Exercise data:
================================
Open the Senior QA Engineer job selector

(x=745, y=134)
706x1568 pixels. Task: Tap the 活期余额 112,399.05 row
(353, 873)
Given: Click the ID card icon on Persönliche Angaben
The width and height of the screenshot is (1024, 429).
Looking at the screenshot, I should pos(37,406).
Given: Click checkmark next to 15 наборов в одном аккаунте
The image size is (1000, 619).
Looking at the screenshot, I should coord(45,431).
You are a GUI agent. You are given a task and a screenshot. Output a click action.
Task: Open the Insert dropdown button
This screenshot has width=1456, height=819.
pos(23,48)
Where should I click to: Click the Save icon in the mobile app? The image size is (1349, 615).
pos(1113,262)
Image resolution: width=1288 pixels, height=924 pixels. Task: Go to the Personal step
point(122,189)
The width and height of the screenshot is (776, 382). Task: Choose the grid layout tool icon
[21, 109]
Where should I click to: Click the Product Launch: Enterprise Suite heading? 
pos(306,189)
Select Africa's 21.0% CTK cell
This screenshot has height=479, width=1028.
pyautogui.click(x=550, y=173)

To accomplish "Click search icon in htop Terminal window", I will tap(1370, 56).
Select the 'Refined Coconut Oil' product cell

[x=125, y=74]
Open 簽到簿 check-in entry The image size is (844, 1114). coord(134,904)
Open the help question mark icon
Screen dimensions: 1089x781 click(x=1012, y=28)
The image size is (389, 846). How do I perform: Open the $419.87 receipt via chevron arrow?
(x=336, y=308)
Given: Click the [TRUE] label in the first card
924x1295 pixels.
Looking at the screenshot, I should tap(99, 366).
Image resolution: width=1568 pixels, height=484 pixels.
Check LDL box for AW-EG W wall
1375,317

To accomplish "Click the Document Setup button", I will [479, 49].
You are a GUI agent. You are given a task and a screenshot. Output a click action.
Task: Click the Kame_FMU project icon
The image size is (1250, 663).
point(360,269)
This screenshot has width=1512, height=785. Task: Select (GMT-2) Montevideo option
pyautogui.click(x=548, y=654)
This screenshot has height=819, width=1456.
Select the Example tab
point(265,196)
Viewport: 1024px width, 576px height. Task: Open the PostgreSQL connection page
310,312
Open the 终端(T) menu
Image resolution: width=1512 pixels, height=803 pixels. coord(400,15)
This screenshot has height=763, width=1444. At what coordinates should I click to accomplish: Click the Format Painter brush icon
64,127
================================
Task statement:
Express the material from the line with "will [479, 49]." up to and including the line with "Image resolution: width=1512" as a two-column CSV with the headers instruction and answer. Give one row per instruction paired with its answer, putting each in a single quoted field and replacing line breaks with spaces.

Correct result:
instruction,answer
"To accomplish ""Click the Document Setup button"",","I will [479, 49]."
"You are a GUI agent. You are given a task and a screenshot. Output a click action. Task: Click the Kame_FMU project icon The image size is (1250, 663).","point(360,269)"
"This screenshot has width=1512, height=785. Task: Select (GMT-2) Montevideo option","pyautogui.click(x=548, y=654)"
"This screenshot has height=819, width=1456. Select the Example tab","point(265,196)"
"Viewport: 1024px width, 576px height. Task: Open the PostgreSQL connection page","310,312"
"Open the 终端(T) menu","Image resolution: width=1512 pixels, height=803 pixels. coord(400,15)"